Task brief = Once the line containing "The height and" is found in the data below, repeat it and every later line exactly, leaving the pictures out.

═══ Data extract

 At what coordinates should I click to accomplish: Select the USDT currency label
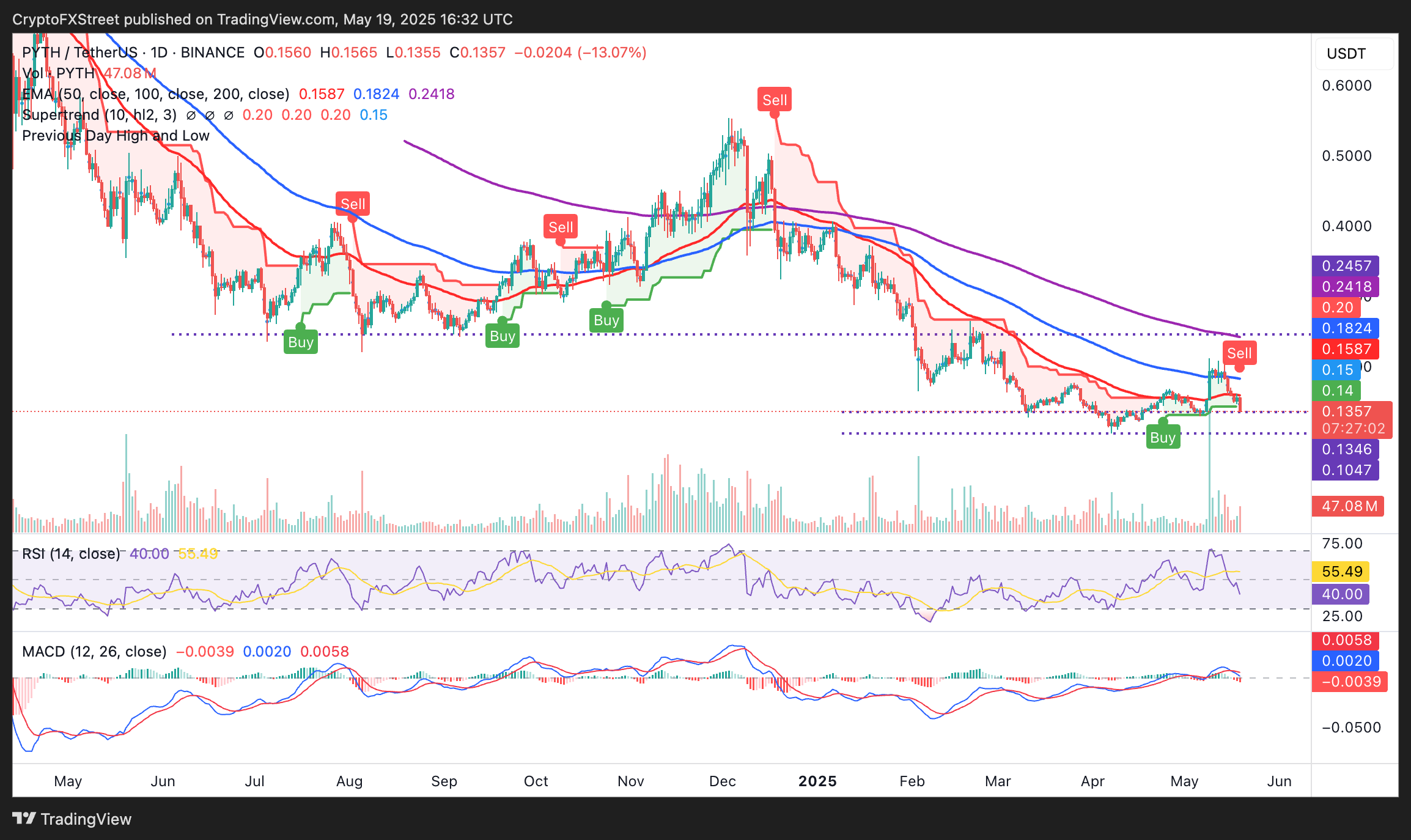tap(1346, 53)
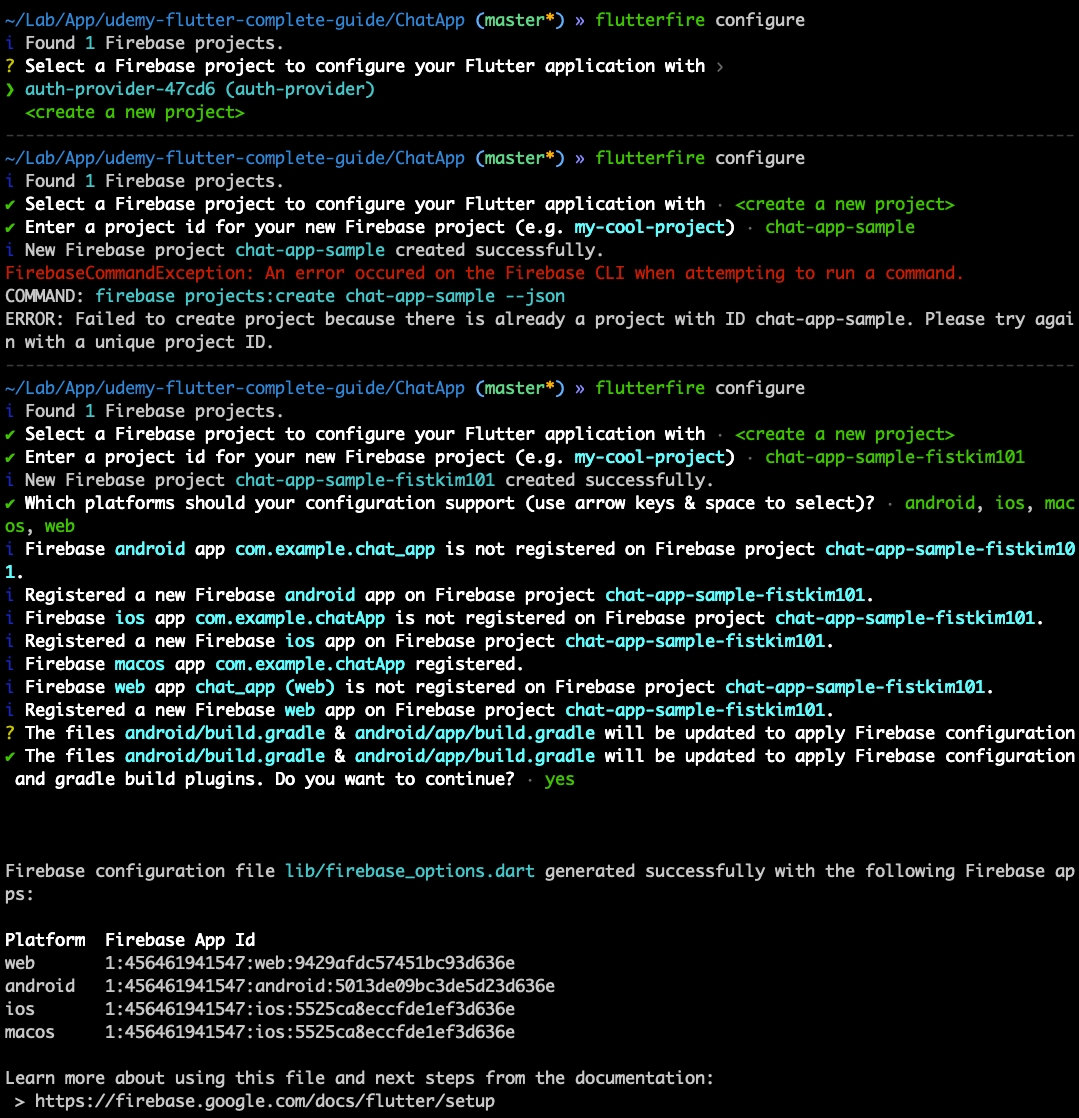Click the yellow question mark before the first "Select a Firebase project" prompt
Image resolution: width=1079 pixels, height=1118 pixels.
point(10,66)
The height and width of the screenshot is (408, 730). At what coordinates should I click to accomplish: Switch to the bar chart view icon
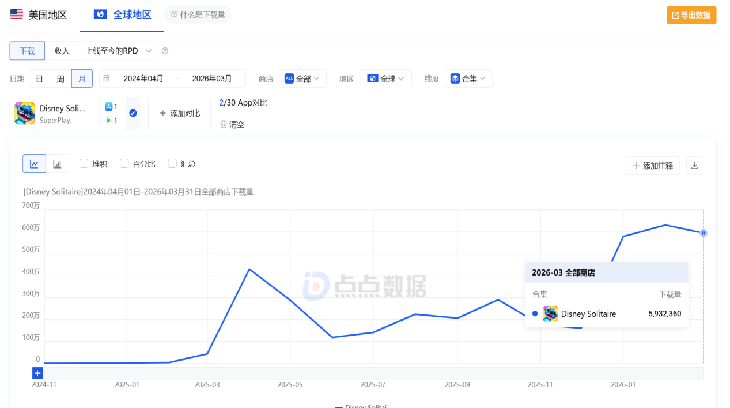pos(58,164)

══════

Answer to this problem =
The height and width of the screenshot is (408, 730). At what coordinates should I click to accomplish: Switch to the bar chart view icon
pos(58,164)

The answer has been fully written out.